PROMPT ▸
Rewrite the news excerpt, everything from "Aware that the" down to "to the probes.", changing "lawyers" to "attorneys".

══ SUPPLIED TEXT ══

That attitude was emphasized Tuesday by Trump’s son Eric, who was among the 81 people and organizations that the House Judiciary Committee has contacted seeking documents as part of a probe into possible obstruction of justice, corruption and abuse of power. Calling Congress “incompetent,” Eric Trump told Fox News Radio “we’re going to fight the hell out of it. And we’ll fight where we need and we’ll cooperate where we need, but the desperation shows.”

Aware that the shift to divided government would usher in an onslaught of investigations, the White House began making defensive moves late last year. Seeking to be ready for the Democratic-led House, more than a dozen lawyers were added to the White House Counsel’s Office and a seasoned attorney was added to the communications team to handle questions related to the probes.

After Democrats took the House last November, Trump declared that they had to choose between investigating him and earning White House cooperation on matters of bipartisan concern like health care and infrastructure. Trump assessed publicly Tuesday that Democrats had made their choice, saying, “So the campaign begins.”

═══
══ INFORMATION SUPPLIED ══

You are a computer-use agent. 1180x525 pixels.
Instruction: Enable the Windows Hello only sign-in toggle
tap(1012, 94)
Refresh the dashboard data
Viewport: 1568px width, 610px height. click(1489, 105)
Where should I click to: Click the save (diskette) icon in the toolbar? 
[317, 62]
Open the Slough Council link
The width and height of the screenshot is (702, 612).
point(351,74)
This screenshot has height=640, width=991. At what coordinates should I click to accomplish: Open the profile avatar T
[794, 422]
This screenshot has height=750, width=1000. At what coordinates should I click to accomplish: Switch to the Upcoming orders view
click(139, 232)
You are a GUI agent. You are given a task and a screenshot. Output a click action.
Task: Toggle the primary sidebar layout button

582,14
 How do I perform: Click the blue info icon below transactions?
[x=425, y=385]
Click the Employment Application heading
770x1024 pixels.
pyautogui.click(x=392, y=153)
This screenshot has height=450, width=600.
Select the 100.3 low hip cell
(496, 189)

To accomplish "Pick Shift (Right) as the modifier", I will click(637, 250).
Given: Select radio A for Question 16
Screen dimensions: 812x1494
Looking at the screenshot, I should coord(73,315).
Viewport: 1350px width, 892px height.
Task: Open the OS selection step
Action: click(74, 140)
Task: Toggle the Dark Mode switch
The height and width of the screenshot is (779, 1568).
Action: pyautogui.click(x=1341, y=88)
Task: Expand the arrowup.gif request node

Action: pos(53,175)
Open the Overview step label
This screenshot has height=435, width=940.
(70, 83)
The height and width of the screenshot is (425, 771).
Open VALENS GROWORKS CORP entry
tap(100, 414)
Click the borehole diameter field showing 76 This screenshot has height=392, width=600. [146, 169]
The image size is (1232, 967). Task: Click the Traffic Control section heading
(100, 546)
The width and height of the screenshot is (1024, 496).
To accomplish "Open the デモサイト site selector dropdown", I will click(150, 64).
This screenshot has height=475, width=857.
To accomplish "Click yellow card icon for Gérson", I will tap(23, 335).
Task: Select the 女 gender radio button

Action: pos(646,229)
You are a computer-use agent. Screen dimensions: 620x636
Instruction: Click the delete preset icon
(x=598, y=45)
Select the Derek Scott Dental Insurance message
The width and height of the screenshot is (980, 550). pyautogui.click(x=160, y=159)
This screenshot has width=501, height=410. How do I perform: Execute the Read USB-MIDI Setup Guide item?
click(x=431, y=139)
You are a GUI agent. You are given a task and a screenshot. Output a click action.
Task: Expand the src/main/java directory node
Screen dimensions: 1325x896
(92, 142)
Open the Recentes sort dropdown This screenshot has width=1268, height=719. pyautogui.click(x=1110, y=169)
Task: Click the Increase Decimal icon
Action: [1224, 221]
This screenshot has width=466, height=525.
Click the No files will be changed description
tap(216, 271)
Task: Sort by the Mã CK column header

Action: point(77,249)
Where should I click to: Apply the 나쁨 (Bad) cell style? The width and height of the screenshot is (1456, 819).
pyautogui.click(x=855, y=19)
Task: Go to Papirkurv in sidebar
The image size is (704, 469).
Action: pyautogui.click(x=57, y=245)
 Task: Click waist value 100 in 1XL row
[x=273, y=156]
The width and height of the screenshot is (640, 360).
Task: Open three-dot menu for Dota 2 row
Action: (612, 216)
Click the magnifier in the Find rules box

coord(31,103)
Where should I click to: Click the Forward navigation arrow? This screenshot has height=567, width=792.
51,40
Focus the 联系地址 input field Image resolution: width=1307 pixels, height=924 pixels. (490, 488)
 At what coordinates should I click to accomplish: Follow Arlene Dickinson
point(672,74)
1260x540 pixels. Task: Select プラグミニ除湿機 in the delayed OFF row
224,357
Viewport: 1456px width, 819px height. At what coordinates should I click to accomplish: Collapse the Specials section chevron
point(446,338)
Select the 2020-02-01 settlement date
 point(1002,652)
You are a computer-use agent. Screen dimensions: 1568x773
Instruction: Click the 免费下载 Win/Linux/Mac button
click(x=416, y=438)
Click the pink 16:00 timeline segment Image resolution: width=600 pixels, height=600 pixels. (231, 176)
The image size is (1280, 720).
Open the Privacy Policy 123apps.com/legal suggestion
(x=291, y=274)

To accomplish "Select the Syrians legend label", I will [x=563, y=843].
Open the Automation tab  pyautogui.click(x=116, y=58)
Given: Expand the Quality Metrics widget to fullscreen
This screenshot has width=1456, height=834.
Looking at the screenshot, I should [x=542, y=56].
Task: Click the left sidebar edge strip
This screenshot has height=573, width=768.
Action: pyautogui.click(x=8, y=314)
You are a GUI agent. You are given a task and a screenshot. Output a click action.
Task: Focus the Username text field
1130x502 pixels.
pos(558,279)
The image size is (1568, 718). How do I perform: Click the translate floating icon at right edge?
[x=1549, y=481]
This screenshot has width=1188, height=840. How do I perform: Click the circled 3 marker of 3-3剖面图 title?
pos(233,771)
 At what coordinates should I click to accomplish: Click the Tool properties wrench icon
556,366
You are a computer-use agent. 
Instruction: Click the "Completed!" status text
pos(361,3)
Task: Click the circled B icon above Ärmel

═══

THE RESPONSE ▸
Aware that the shift to divided government would usher in an onslaught of investigations, the White House began making defensive moves late last year. Seeking to be ready for the Democratic-led House, more than a dozen attorneys were added to the White House Counsel’s Office and a seasoned attorney was added to the communications team to handle questions related to the probes.